FIGURE 3. Bacterial community structure of the high-throughput sequencing subsamples.

The first two pyrosequencing samples (days 30 and 60) were taken when the physico-chemical performance was stable in the partial nitritation bioreactor. In this way, it could be proven that the microbial population changes were caused by the antibiotics addition. Thus, at operational days 30 and 60, when the biofilter was fed with no-antibiotics influent, the bacterial community structure was clearly dominated by ammonium oxidizing Nitrosomonas genus, also with proliferation of strictly anaerobic Chloroflexi-belonging Thermomarinilinea (Nunora et al., 2013), which could develop anaerobic cell material degradation by utilization of N-acetylglucosamine within the biofilm as other members of its phylum (Gonzalez-Martinez et al., 2016a,b); heterotrophic nitrifier-aerobic denitrifier Comamonas, which has been found previously in partial-nitritation biofilters (Gonzalez-Martinez et al., 2016a); Salirhabdus, another aerobic denitrifier (Albuquerque et al., 2017); and Chiayiivirga, an aerobic, heterotrophic bacteria (Hsu et al., 2013). The bacterial community structure could be related to the performance of the bioreactor, with dominant Nitrosomonas linked to ammonium oxidation as observed in previous experimentations on partial-nitritation biofilters (Gonzalez-Martinez et al., 2014a,b, 2015, 2016a; Rodriguez-Sanchez et al., 2016a,b).

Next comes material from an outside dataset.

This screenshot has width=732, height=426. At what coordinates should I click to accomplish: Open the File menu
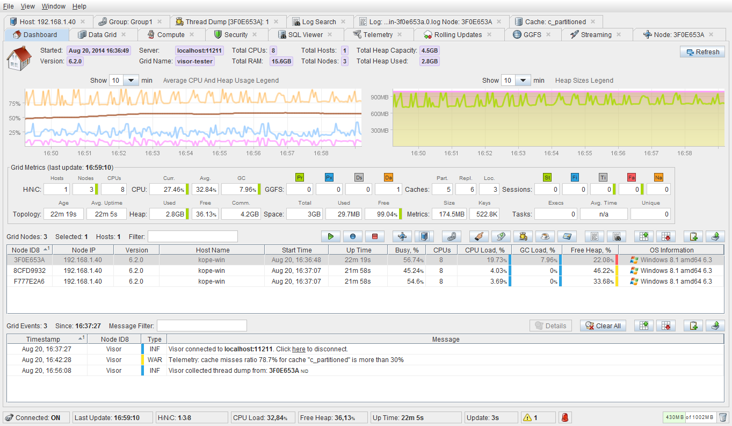click(x=8, y=6)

The Morisita–Horn index analysis showed that antibiotics caused significant changes in the bacterial community structure of the partial-nitritation biofilter. Accordingly, the analysis of bacterial dynamics showed that the addition of the antibiotics mix to the influent of the partial-nitritation biofilter caused a great decrease of Nitrosomonas relative abundance (from around 35–40% to 3%). The impact of the antibiotics caused loss of biomass and the proliferation of Pseudoxanthomonas, Shinella, Rubrivivax, Thermomonas, or Paracoccus, among others. After 7 days of antibiotics addition Paracoccus dominated the system at the same level of abundance as Nitrosomonas did with no antibiotics. Rhodobacter and Brevundimonas were also of importance at this operational day. Paracoccus was also the clearly dominant genus at operational day 75 (S75) followed by Alicycliphilus, with Acinetobacter, Rhodobacter and Brevundimonas being important but at much lower relative abundance. Paracoccus and Alicycliphilus still dominated the system by operational day 90 (S90), in which also important populations of Ochrobactrum, Phenylobacterium, and Brevundimonas appeared. By operational day 105 (E45) the genus Alicycliphilus had a very low presence in comparison with its abundance at operational day 90 (S90). Paracoccus still dominated, but its abundance was evenly matched with Acidovorax, with Alcaligenes and Ochrobactrum falling not far behind. By the last operational day 120 (S120) the domination belonged to Alcaligenes, followed by Acidovorax and Paracoccus which were also significantly and equally abundant. Interestingly, genera Paracoccus, Rhodobacter, Brevundimonas, Alicycliphilus, Acinetobacter, Acidovorax and Alcaligenes have been reported for denitrification metabolisms (Oosterkamp et al., 2013; Lu et al., 2014; Ji et al., 2015; Chen et al., 2016a,b; Qu et al., 2016; Yang et al., 2016; Tsubouchi et al., 2017). The presence of Alcaligenes, Paracoccus, and Acidovorax after the addition of an antibiotics mix of AZT, NOR, SMZ, and TMP was also found in a CANON bioreactor (Rodriguez-Sanchez et al., 2017). In this sense, these three genera are able to develop multi-antibiotics resistance and their importance in the proliferation and spread of antibiotics resistance genes in wastewater treatment systems should be explored.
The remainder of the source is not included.